The dean of the faculty has administrative oversight of the departments and programs of instruction and is responsible for matters pertaining to the effectiveness and well-being of the faculty and the professional research, specialist and library staffs.

The dean is a member of the president's cabinet and the academic planning group, works with the president and provost on academic initiatives, and serves as secretary to the Trustees' Academic Affairs Committee. The dean also serves as secretary of the Faculty Advisory Committee on Appointments and Advancements and the Faculty Advisory Committee on Policy, and is an ex officio member of numerous other committees.

Prentice's University service includes serving as co-chair of the Trustee Ad Hoc Committee on Diversity from January 2012 to September 2013. The committee's report and recommendations, which outlined a comprehensive strategy to increase the inclusivity of the University community, were unanimously endorsed by Eisgruber and the Board of Trustees.

Prentice is a member and former chair of the resources committee of the Council of the Princeton University Community; faculty associate in the University Center for Human Values and in the Program in Gender and Sexuality Studies; faculty fellow in the McGraw Center for Teaching and Learning and in Whitman College; and faculty council member in the Woodrow Wilson School of Public and International Affairs.

As dean, Prentice said, she will draw on these varied experiences.

"As a department chair, I have had a great deal of experience recruiting, developing, supporting and retaining the faculty of my department. That experience has given me valuable insight into what faculty members want and need in order to flourish at different stages of their careers and also insight into the challenges that departments face in their efforts to bring the most talented scholars and teachers to campus and keep them here," she said.

"I have also had a lot of experience working closely and collaboratively with colleagues in other departments and in developing interdisciplinary initiatives.
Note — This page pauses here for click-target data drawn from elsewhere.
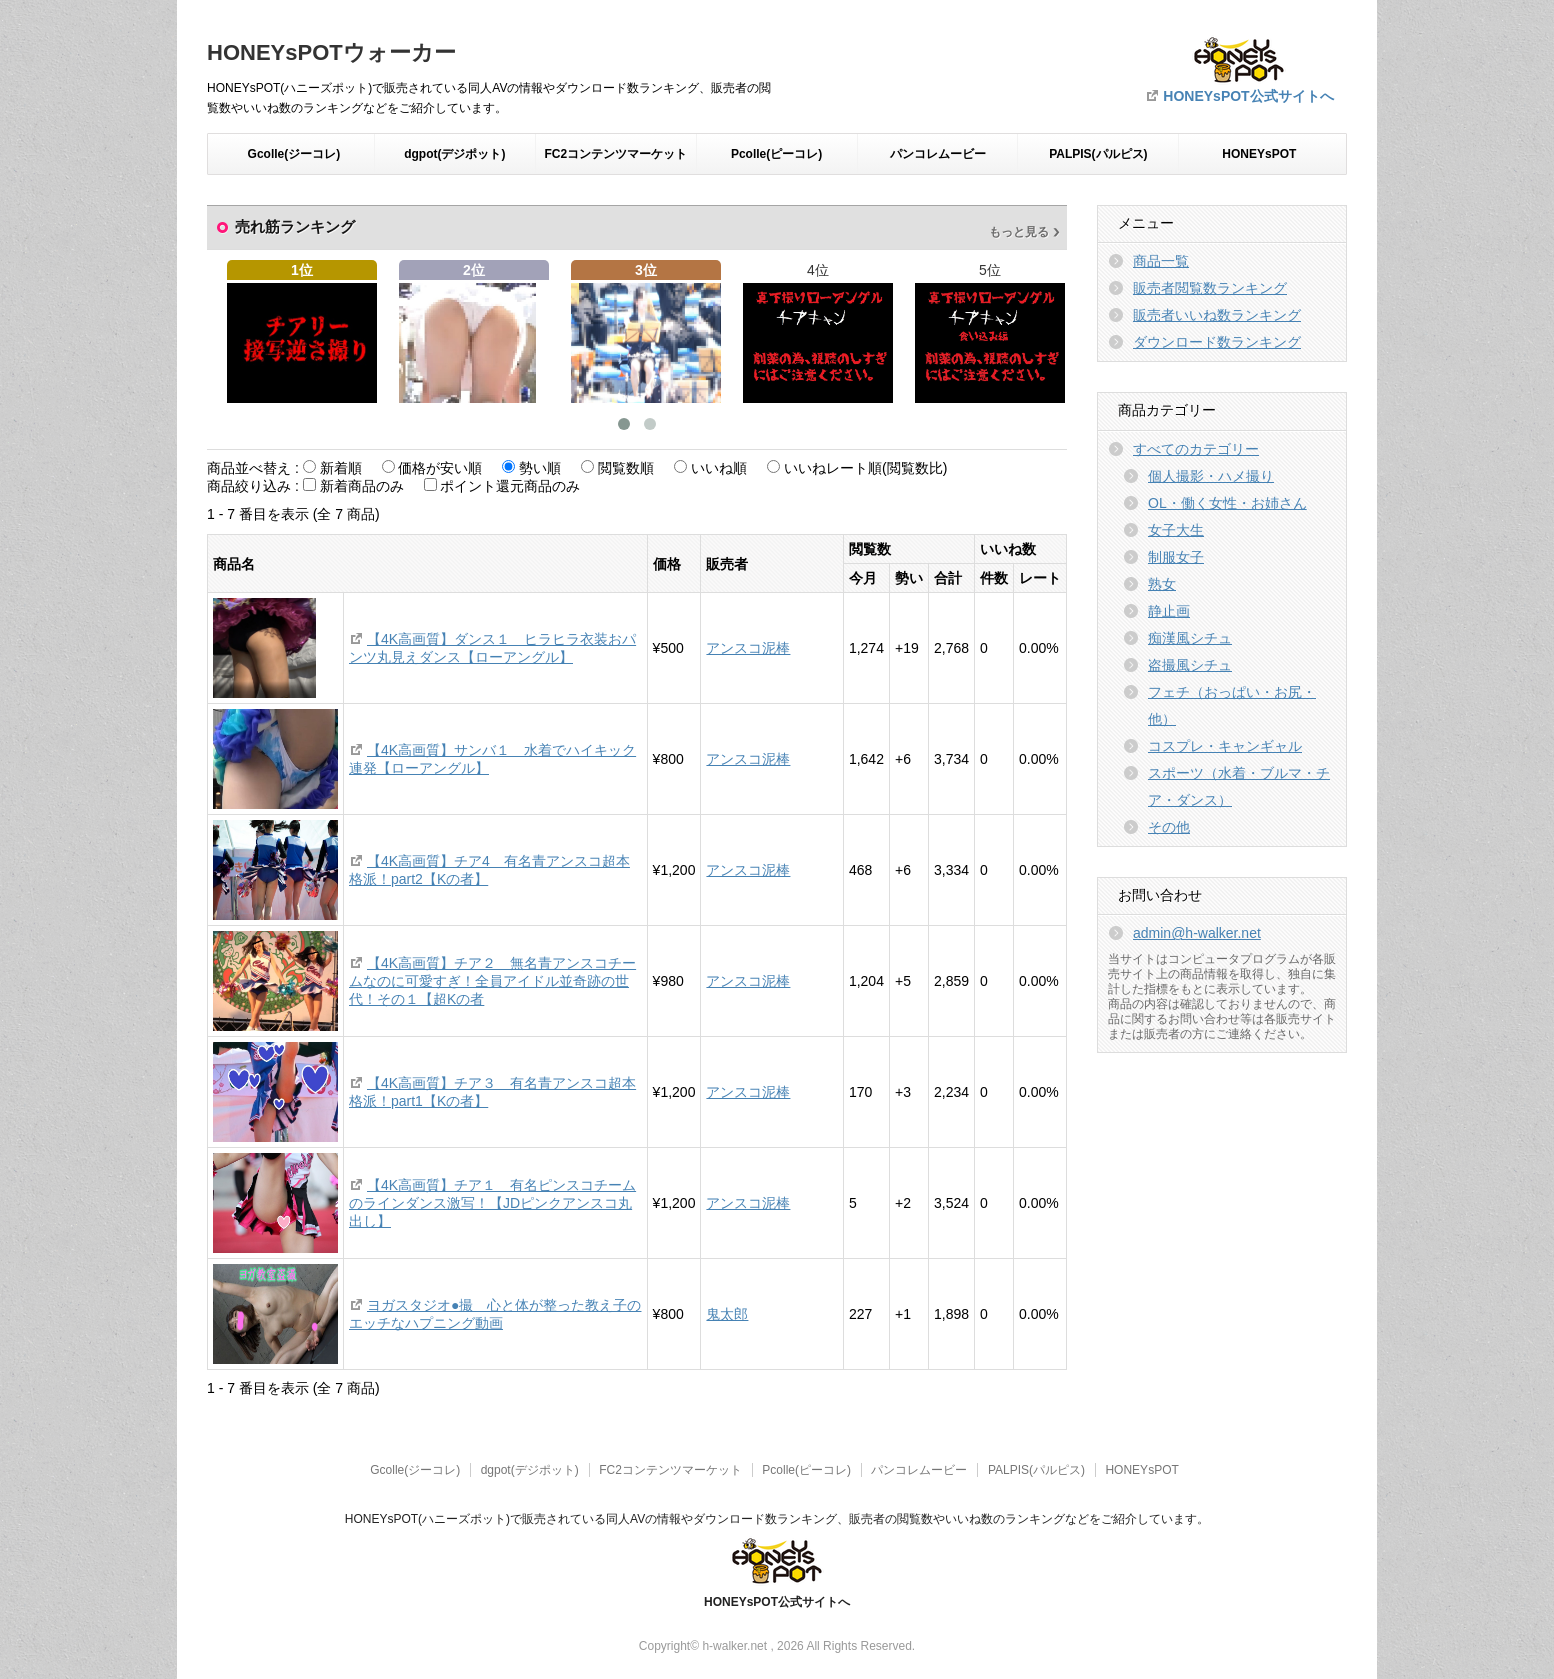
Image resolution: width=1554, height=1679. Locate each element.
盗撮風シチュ (1190, 665)
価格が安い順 (440, 468)
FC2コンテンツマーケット (615, 154)
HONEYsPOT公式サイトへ (1248, 96)
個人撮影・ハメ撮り (1211, 476)
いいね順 (719, 468)
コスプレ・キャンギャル (1225, 746)
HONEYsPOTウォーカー (331, 52)
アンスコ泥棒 (748, 648)
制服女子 (1176, 557)
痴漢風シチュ (1190, 638)
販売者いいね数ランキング (1217, 315)
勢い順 (540, 468)
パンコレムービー (938, 154)
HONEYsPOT (1259, 154)
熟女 (1162, 584)
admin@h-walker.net (1197, 933)
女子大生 (1176, 530)
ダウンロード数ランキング (1217, 342)
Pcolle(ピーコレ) (776, 154)
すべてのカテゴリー (1196, 449)
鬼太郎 (727, 1314)
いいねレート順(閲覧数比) (865, 468)
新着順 (341, 468)
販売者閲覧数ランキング (1210, 288)
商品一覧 (1161, 261)
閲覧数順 (626, 468)
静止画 (1169, 611)
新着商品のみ (362, 486)
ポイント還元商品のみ (510, 486)
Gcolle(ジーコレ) (294, 154)
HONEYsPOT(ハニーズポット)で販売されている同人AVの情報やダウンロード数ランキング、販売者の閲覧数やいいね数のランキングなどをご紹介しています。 (777, 1519)
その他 (1169, 827)
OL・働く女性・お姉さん (1227, 503)
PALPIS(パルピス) (1098, 154)
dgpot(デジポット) (454, 154)
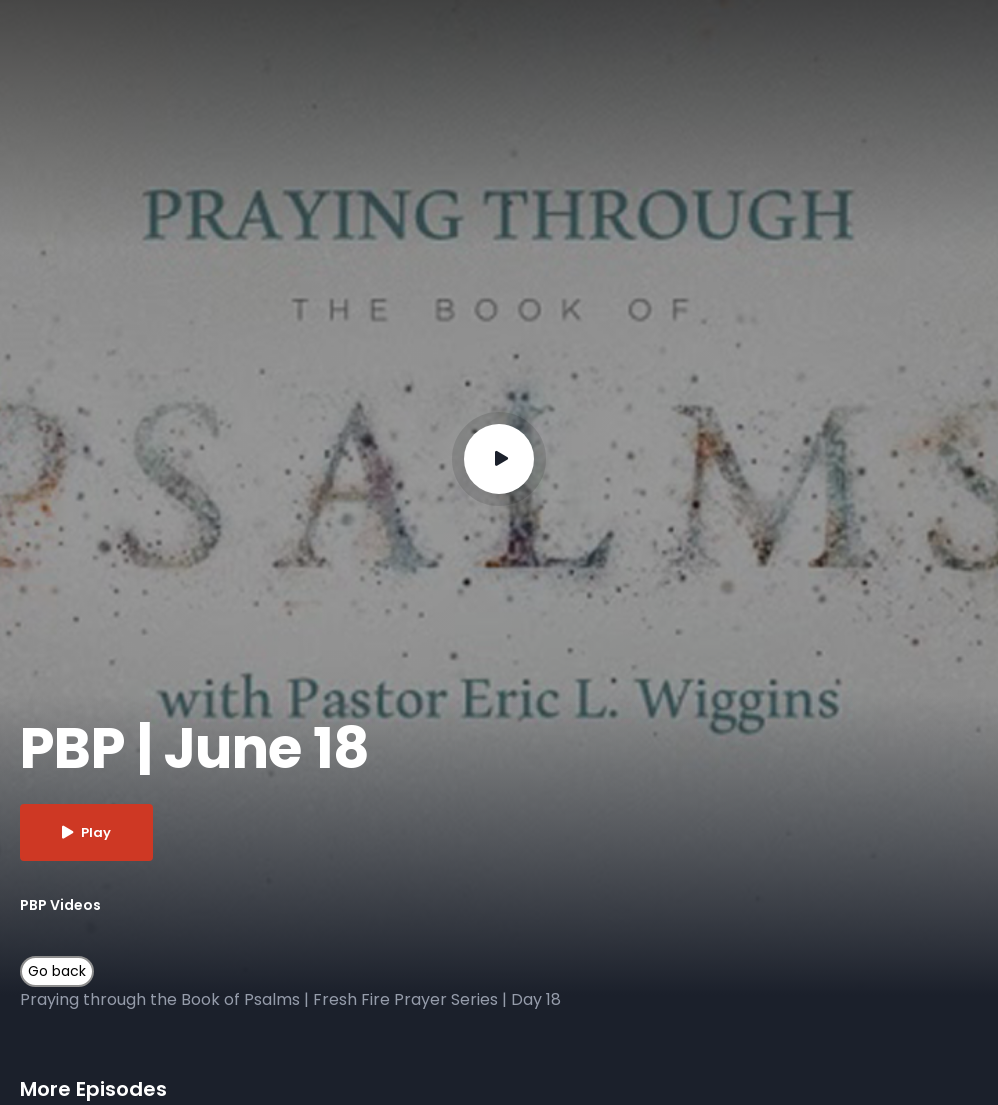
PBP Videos (60, 905)
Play (86, 832)
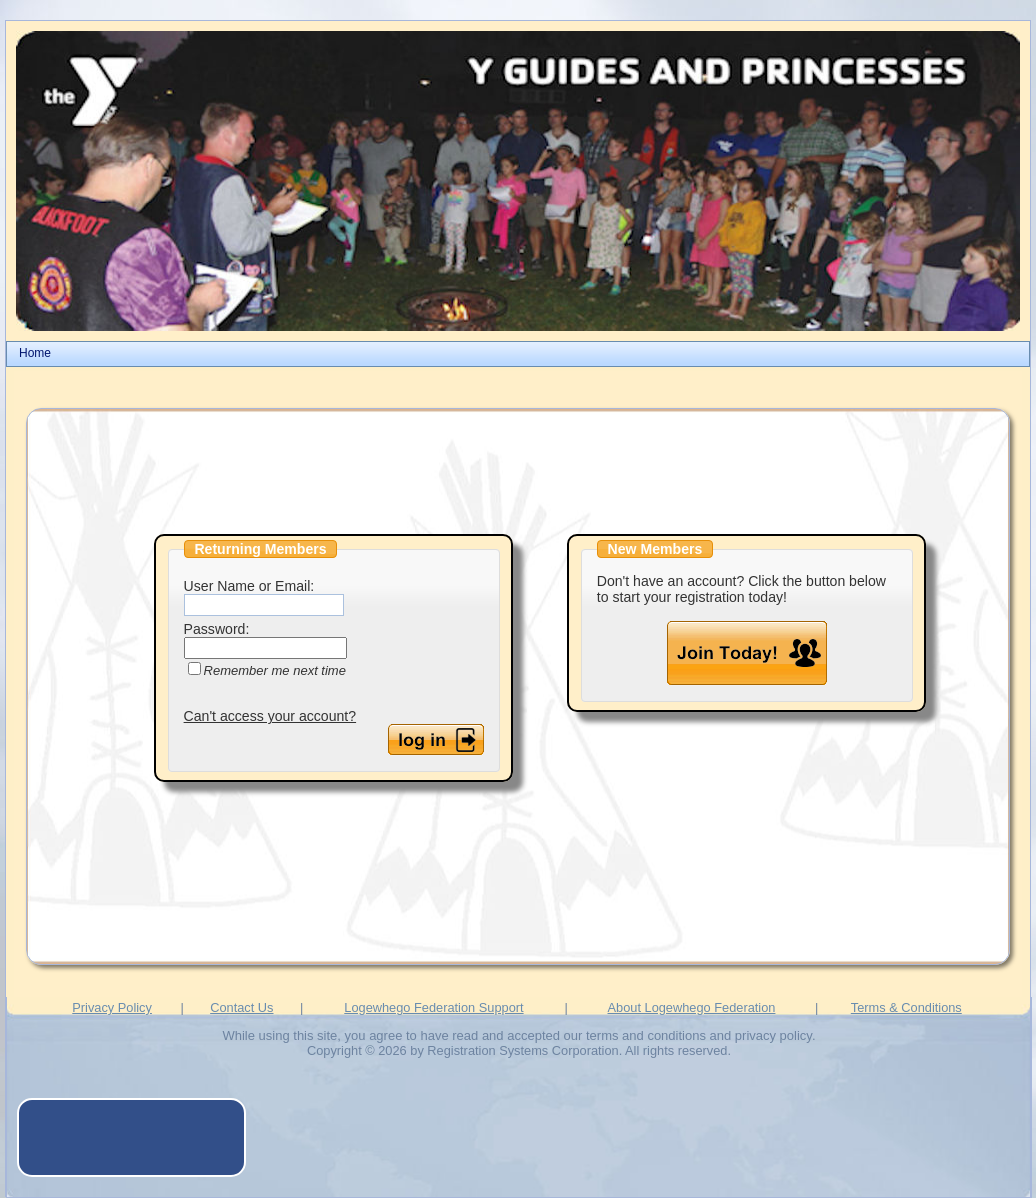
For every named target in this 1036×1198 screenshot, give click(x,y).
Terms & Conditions (906, 1007)
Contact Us (241, 1007)
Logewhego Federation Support (433, 1007)
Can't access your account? (270, 716)
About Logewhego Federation (692, 1007)
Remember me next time (275, 670)
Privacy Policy (112, 1007)
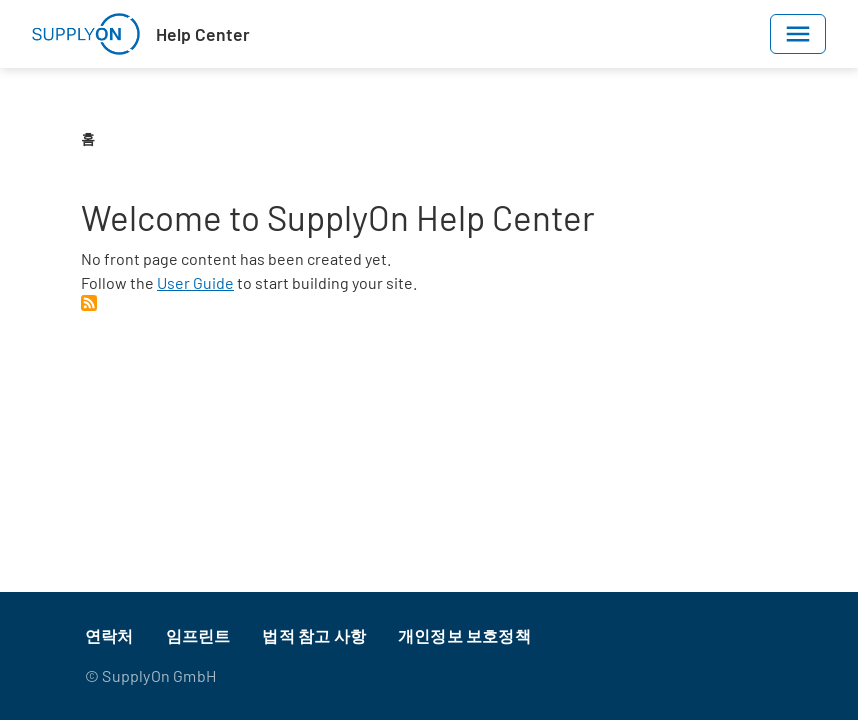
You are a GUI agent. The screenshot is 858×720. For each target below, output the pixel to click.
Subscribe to (89, 303)
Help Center (203, 34)
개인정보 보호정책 (464, 635)
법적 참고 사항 (314, 635)
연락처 (109, 635)
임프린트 (198, 635)
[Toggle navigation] (798, 34)
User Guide (195, 282)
Finally, as co-chair of the Trustee Ad Hoc Committee on Diversity, I learned a great deal about why diversity is critical to Princeton's mission and about the opportunities and challenges involved in diversifying Princeton's faculty."

Prentice is a social psychologist and a member of the behavioral policy group in the Wilson School. In her research, Prentice studies social norms, the unwritten rules and conventions that govern social behavior, and she is particularly interested in how social norms can be used in programs designed to change behavior. Some specific topics she has studied include norms involving intimate partner violence, college attrition, student athletes, human rights, acting independently and gender. She regularly teaches a course called "The Psychology of Social Influence," which is cross-listed in the psychology department and the Wilson School.

Prentice is a fellow of a number of professional associations, including the American Psychological Association, Association for Psychological Science, Society of Experimental Social Psychology and Society for the Psychological Study of Social Issues.